--- PROBLEM DETAILS ---
Whatever the listing holds, output it without alteration.
□ □ □ □ □
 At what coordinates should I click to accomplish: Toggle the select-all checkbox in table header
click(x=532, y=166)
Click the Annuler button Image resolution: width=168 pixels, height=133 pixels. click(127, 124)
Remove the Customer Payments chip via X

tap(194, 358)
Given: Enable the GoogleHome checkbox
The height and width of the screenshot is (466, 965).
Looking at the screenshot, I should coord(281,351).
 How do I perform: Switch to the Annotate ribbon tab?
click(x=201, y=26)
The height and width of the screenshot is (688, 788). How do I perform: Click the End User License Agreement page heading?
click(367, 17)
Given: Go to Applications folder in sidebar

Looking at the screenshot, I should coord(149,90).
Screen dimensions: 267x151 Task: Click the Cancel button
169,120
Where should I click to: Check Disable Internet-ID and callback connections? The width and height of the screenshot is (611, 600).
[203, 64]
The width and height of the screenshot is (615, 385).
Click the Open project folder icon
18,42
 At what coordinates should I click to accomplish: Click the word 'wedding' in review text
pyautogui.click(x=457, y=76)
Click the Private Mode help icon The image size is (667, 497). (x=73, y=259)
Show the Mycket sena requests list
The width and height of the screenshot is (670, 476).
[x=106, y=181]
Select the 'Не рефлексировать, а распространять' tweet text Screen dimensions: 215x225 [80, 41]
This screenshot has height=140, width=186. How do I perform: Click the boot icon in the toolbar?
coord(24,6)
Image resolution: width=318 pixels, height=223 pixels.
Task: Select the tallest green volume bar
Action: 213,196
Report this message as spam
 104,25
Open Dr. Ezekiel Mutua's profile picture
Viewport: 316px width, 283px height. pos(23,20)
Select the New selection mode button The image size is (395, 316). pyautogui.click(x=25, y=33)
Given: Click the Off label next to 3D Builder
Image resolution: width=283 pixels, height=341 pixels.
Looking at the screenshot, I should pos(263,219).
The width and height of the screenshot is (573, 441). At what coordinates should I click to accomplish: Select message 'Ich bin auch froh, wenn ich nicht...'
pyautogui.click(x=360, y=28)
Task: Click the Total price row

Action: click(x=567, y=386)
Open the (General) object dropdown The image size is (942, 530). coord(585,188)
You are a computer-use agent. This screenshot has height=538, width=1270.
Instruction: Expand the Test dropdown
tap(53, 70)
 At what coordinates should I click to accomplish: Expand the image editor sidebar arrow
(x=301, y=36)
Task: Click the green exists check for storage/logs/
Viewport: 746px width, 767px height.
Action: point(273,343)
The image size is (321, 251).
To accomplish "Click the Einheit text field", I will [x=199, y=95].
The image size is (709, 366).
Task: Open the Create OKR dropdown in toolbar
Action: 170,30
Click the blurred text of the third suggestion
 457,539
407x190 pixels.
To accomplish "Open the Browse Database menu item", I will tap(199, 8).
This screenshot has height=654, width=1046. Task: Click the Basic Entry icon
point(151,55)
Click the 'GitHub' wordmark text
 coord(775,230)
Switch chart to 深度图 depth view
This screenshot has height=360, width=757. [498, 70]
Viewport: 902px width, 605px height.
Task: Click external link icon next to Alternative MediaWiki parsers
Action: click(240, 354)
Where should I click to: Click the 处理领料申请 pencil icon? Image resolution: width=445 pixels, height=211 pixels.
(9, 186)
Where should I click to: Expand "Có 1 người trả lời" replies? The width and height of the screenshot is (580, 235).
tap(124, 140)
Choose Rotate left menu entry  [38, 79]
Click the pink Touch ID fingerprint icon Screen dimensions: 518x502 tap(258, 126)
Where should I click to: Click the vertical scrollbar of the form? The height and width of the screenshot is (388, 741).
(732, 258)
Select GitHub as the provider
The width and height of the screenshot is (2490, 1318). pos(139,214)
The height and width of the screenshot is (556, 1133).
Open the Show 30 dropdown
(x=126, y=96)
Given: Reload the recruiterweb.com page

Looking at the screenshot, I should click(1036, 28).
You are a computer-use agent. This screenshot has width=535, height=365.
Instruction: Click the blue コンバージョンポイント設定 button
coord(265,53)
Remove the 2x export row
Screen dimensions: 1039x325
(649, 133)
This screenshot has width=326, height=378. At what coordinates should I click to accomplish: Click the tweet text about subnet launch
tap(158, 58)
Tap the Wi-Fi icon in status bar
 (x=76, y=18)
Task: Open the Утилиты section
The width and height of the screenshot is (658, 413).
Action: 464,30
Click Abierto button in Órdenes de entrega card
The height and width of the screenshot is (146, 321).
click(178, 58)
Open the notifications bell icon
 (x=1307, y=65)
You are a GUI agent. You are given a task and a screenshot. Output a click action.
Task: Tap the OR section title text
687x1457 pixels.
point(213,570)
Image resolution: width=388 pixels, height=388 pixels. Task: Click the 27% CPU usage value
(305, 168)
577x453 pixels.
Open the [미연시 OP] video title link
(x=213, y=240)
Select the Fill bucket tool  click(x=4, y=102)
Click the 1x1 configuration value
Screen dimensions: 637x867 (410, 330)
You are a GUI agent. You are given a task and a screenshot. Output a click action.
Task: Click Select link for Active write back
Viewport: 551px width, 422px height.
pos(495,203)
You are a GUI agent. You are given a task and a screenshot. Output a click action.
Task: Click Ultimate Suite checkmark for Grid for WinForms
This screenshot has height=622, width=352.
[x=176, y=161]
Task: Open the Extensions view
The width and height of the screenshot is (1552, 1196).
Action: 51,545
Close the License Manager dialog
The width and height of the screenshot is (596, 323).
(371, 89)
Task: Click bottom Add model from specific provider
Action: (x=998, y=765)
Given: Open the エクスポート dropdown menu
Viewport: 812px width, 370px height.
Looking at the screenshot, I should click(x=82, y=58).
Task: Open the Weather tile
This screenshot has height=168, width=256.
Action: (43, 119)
□ □ □ □ □
--- REPLY ---
 At what coordinates should I click to accomplish: Toggle the select-all checkbox in table header
click(x=532, y=166)
Click the Annuler button Image resolution: width=168 pixels, height=133 pixels. click(127, 124)
Remove the Customer Payments chip via X

tap(194, 358)
Given: Enable the GoogleHome checkbox
The height and width of the screenshot is (466, 965).
Looking at the screenshot, I should coord(281,351).
 How do I perform: Switch to the Annotate ribbon tab?
click(x=201, y=26)
The height and width of the screenshot is (688, 788). How do I perform: Click the End User License Agreement page heading?
click(367, 17)
Given: Go to Applications folder in sidebar

Looking at the screenshot, I should coord(149,90).
Screen dimensions: 267x151 Task: Click the Cancel button
169,120
Where should I click to: Check Disable Internet-ID and callback connections? The width and height of the screenshot is (611, 600).
[203, 64]
The width and height of the screenshot is (615, 385).
Click the Open project folder icon
18,42
 At what coordinates should I click to accomplish: Click the word 'wedding' in review text
pyautogui.click(x=457, y=76)
Click the Private Mode help icon The image size is (667, 497). (x=73, y=259)
Show the Mycket sena requests list
The width and height of the screenshot is (670, 476).
[x=106, y=181]
Select the 'Не рефлексировать, а распространять' tweet text Screen dimensions: 215x225 [80, 41]
This screenshot has height=140, width=186. How do I perform: Click the boot icon in the toolbar?
coord(24,6)
Image resolution: width=318 pixels, height=223 pixels.
Task: Select the tallest green volume bar
Action: 213,196
Report this message as spam
 104,25
Open Dr. Ezekiel Mutua's profile picture
Viewport: 316px width, 283px height. pos(23,20)
Select the New selection mode button The image size is (395, 316). pyautogui.click(x=25, y=33)
Given: Click the Off label next to 3D Builder
Image resolution: width=283 pixels, height=341 pixels.
Looking at the screenshot, I should pos(263,219).
The width and height of the screenshot is (573, 441). At what coordinates should I click to accomplish: Select message 'Ich bin auch froh, wenn ich nicht...'
pyautogui.click(x=360, y=28)
Task: Click the Total price row

Action: click(x=567, y=386)
Open the (General) object dropdown The image size is (942, 530). coord(585,188)
You are a computer-use agent. This screenshot has height=538, width=1270.
Instruction: Expand the Test dropdown
tap(53, 70)
 At what coordinates should I click to accomplish: Expand the image editor sidebar arrow
(x=301, y=36)
Task: Click the green exists check for storage/logs/
Viewport: 746px width, 767px height.
Action: point(273,343)
The image size is (321, 251).
To accomplish "Click the Einheit text field", I will [x=199, y=95].
The image size is (709, 366).
Task: Open the Create OKR dropdown in toolbar
Action: 170,30
Click the blurred text of the third suggestion
 457,539
407x190 pixels.
To accomplish "Open the Browse Database menu item", I will tap(199, 8).
This screenshot has height=654, width=1046. Task: Click the Basic Entry icon
point(151,55)
Click the 'GitHub' wordmark text
 coord(775,230)
Switch chart to 深度图 depth view
This screenshot has height=360, width=757. [498, 70]
Viewport: 902px width, 605px height.
Task: Click external link icon next to Alternative MediaWiki parsers
Action: click(240, 354)
Where should I click to: Click the 处理领料申请 pencil icon? Image resolution: width=445 pixels, height=211 pixels.
(9, 186)
Where should I click to: Expand "Có 1 người trả lời" replies? The width and height of the screenshot is (580, 235).
tap(124, 140)
Choose Rotate left menu entry  [38, 79]
Click the pink Touch ID fingerprint icon Screen dimensions: 518x502 tap(258, 126)
Where should I click to: Click the vertical scrollbar of the form? The height and width of the screenshot is (388, 741).
(732, 258)
Select GitHub as the provider
The width and height of the screenshot is (2490, 1318). pos(139,214)
The height and width of the screenshot is (556, 1133).
Open the Show 30 dropdown
(x=126, y=96)
Given: Reload the recruiterweb.com page

Looking at the screenshot, I should click(1036, 28).
You are a computer-use agent. This screenshot has width=535, height=365.
Instruction: Click the blue コンバージョンポイント設定 button
coord(265,53)
Remove the 2x export row
Screen dimensions: 1039x325
(649, 133)
This screenshot has width=326, height=378. At what coordinates should I click to accomplish: Click the tweet text about subnet launch
tap(158, 58)
Tap the Wi-Fi icon in status bar
 (x=76, y=18)
Task: Open the Утилиты section
The width and height of the screenshot is (658, 413).
Action: 464,30
Click Abierto button in Órdenes de entrega card
The height and width of the screenshot is (146, 321).
click(178, 58)
Open the notifications bell icon
 (x=1307, y=65)
You are a GUI agent. You are given a task and a screenshot. Output a click action.
Task: Tap the OR section title text
687x1457 pixels.
point(213,570)
Image resolution: width=388 pixels, height=388 pixels. Task: Click the 27% CPU usage value
(305, 168)
577x453 pixels.
Open the [미연시 OP] video title link
(x=213, y=240)
Select the Fill bucket tool  click(x=4, y=102)
Click the 1x1 configuration value
Screen dimensions: 637x867 (410, 330)
You are a GUI agent. You are given a task and a screenshot. Output a click action.
Task: Click Select link for Active write back
Viewport: 551px width, 422px height.
pos(495,203)
You are a GUI agent. You are given a task and a screenshot. Output a click action.
Task: Click Ultimate Suite checkmark for Grid for WinForms
This screenshot has height=622, width=352.
[x=176, y=161]
Task: Open the Extensions view
The width and height of the screenshot is (1552, 1196).
Action: 51,545
Close the License Manager dialog
The width and height of the screenshot is (596, 323).
(371, 89)
Task: Click bottom Add model from specific provider
Action: (x=998, y=765)
Given: Open the エクスポート dropdown menu
Viewport: 812px width, 370px height.
Looking at the screenshot, I should click(x=82, y=58).
Task: Open the Weather tile
This screenshot has height=168, width=256.
Action: (43, 119)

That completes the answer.